EXERCISE OBJECTIVE: Where a line below holds the string "click", that line goes into the answer.

MATERIAL FOR THE TASK:
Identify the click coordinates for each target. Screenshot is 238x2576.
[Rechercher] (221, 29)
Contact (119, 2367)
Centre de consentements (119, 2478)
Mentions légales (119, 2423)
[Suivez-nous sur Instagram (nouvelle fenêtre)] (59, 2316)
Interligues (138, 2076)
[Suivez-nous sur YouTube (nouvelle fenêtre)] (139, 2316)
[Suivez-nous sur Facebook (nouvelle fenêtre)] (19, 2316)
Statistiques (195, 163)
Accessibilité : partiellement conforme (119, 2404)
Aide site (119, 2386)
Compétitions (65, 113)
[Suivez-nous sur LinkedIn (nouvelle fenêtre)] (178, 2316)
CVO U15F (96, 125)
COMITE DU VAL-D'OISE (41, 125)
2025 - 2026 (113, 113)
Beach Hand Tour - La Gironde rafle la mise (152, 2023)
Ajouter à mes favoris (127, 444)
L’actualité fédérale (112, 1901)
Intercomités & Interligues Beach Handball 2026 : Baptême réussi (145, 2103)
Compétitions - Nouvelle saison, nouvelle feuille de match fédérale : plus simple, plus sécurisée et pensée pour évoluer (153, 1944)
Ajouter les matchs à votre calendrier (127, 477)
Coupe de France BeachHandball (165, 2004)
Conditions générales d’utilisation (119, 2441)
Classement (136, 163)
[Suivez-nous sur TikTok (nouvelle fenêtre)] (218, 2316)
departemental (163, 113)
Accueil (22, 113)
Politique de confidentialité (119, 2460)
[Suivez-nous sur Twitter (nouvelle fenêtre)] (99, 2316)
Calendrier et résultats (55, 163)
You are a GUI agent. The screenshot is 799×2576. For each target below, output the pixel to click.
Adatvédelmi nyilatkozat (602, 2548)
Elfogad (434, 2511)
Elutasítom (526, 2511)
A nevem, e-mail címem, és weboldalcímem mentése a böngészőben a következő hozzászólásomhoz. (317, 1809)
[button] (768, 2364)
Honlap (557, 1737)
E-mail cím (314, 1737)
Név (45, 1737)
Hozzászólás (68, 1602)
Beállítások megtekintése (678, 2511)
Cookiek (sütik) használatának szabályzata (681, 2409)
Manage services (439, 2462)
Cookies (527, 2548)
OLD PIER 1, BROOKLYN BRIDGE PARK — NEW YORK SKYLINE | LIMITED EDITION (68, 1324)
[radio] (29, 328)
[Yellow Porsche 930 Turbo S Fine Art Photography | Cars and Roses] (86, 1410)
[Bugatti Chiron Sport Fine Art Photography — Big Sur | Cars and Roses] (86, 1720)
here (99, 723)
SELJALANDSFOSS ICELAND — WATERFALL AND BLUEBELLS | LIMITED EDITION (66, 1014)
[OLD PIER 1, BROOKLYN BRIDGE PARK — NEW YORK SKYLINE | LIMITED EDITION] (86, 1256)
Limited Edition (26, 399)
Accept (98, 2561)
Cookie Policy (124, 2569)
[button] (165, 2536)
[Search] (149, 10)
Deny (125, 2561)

RESPONSE TO THE TASK:
Identify the click coordinates for each target. Screenshot is 238x2576.
You are a GUI agent. The screenshot is 799×2576. For each target below, output the pixel to click.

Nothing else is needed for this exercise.